Todo lo que suponga señalar nuestros errores o defectos nos sienta mal de entrada, aunque sepamos, de antemano, que es cierto.
Nos han acostumbrado, y ése es el modelo social más frecuente, a sacar a relucir lo negativo, lo malo, los deslices, los defectos. En las actuaciones ajenas, casi siempre, lo primero que vemos son las pegas. Tendemos a ver segundas intenciones en los propósitos de los demás. No importan las buenas intenciones de quien realiza una acción, lo cual es natural en la mayor parte de los casos. Somos propensos a focalizar la atención en lo imperfecto, y resaltarlo.
Así se desanima al más pintado y se crean tensiones en nuestras relaciones, pues estos juicios constantes suponen un ataque a la autoestima. De esta forma, sólo el que cree en sí mismo y se valora suficientemente estará vacunado contra ese virus. Aun así, también le afecta.

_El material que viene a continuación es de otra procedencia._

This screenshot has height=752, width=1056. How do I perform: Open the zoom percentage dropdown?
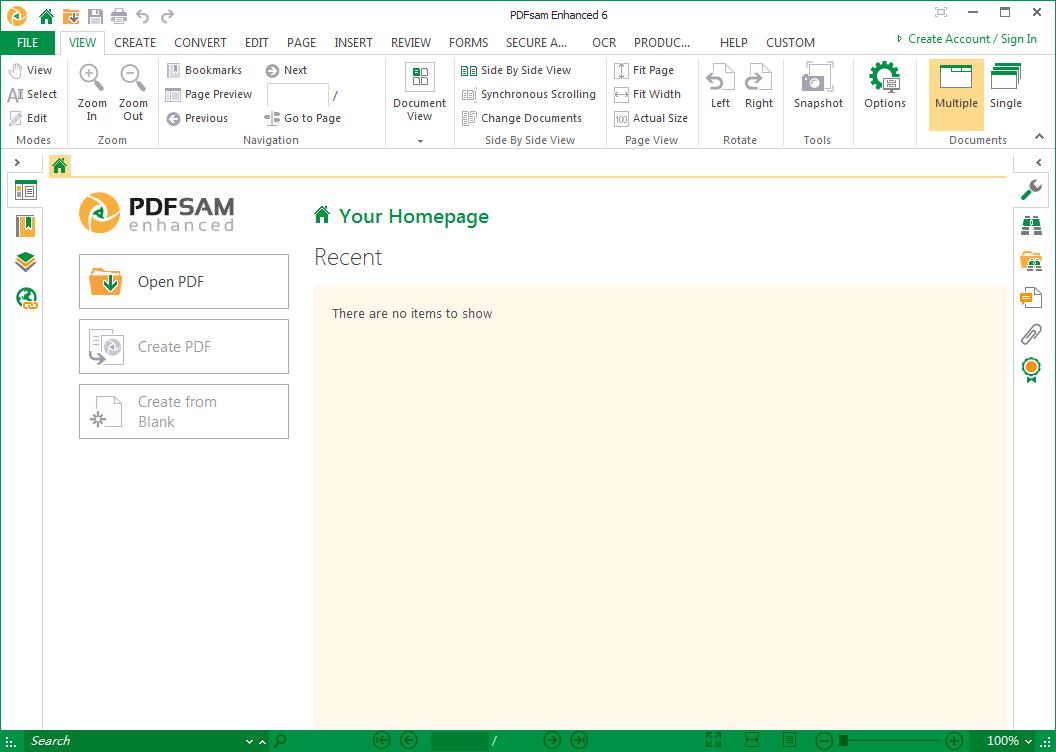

Por tanto, si logra desde este mismo instante hablar en positivo y resaltarlo…, cuidando de no adular, pues eso se nota…, si procura reservarse los comentarios negativos y evita meterse con la gente, conseguirá dos cosas: que los demás lo admiren, respeten y traten bien, por una parte, y, por otra, sentirse más a gusto consigo mismo.
Sólo con hacer tres veces al día un comentario positivo, y guardarse otros tantos negativos, será suficiente para qué, únicamente en tres semanas una persona cambie.
Quizá le parezca poco tiempo. En ese caso pruebe y verá la sorpresa que se lleva.
Un comentario positivo puede hacer milagros, lo mismo que la crítica cruel y aplastante lo es de otros tantos quebrantos.